The present invention is concerned with a process for the removal of non-specific turbidities in the carrying out of determinations according to the immunoassay principle.
The development of determinations according to the immuno-assay principle has led to a decisive improvement in the sensitivity and selectivity in the case of the determination of specifically bindable substances, such as proteins, haptens and antibodies, and has, therefore, achieved great importance in clinical chemical laboratories. The further development of these methods starting from the radio-immunoassay led not only to the broadening of the available labelling methods but also to the development of various analysis techniques. Immuno-assays which use enzymes and fluorescing compounds as labellings are today widely used. The determination of the labelling, and thus of the substance to be detected thereby, depends upon a change of absorption or emission of light to be measured photometrically. It is a basic requirement of these processes that they provide a measurement signal which is directly proportional to the amount of the substance to be determined but, at the same time, a disturbance by components which are present in the solution to be investigated, for example serum, must be avoided with certainty. In addition, they must display a very high sensitivity so that sufficiently precise results can be achieved even in the picomole range. By means of these new determination processes, it became possible to detect substances in serum, the detection of which was not possible at all with the previously known analytical processes.
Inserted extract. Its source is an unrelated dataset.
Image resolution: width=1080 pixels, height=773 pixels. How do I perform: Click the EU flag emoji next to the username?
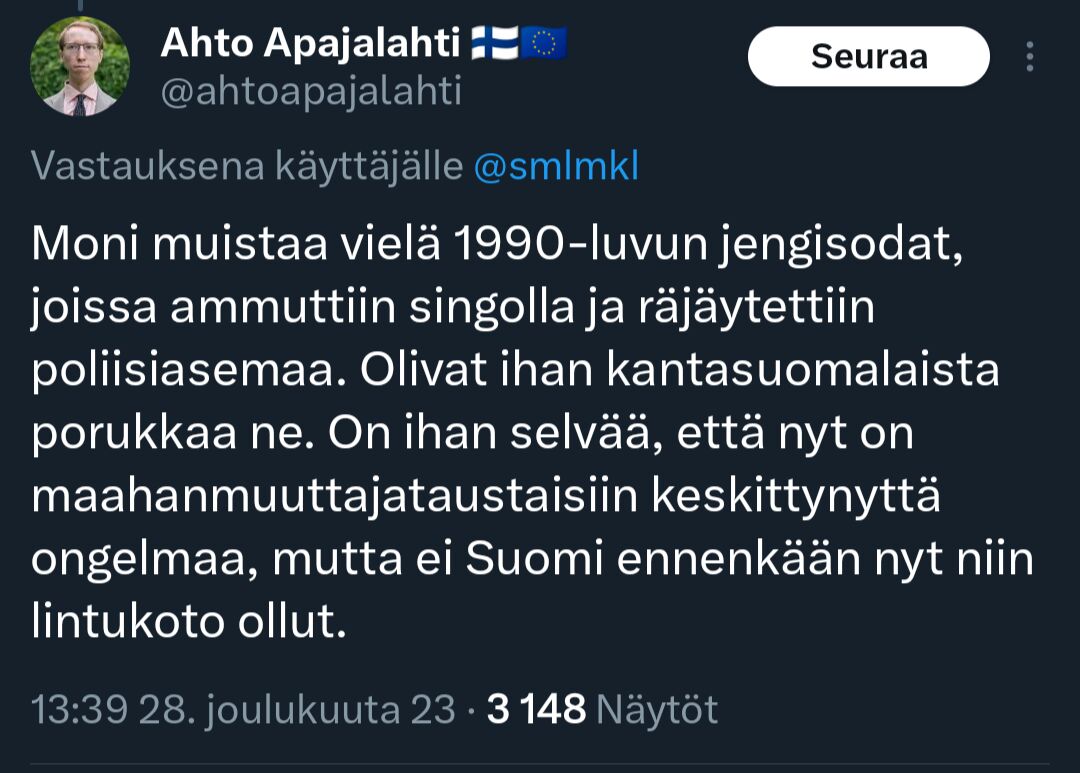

In the case of the detection of these substances present in very small amounts, for example TSH or AFP, it is naturally especially important to exclude all disturbances which lead to a falsification of the result. In the case of the determination of clinical parameters in serum samples or in standards which are prepared on the basis of serum, disturbances frequently occur due to non-specific agglutination. This non-specific agglutination leads to more or less slight turbidities which disturb the photometric evaluation. Hitherto, these non-specific agglutinations could not be completely eliminated either by the addition of chaotropic reagents or by the addition of detergents.
Therefore, it is an object of the present invention to provide a process for suppressing or dissolving non-specific agglutinations in serum samples.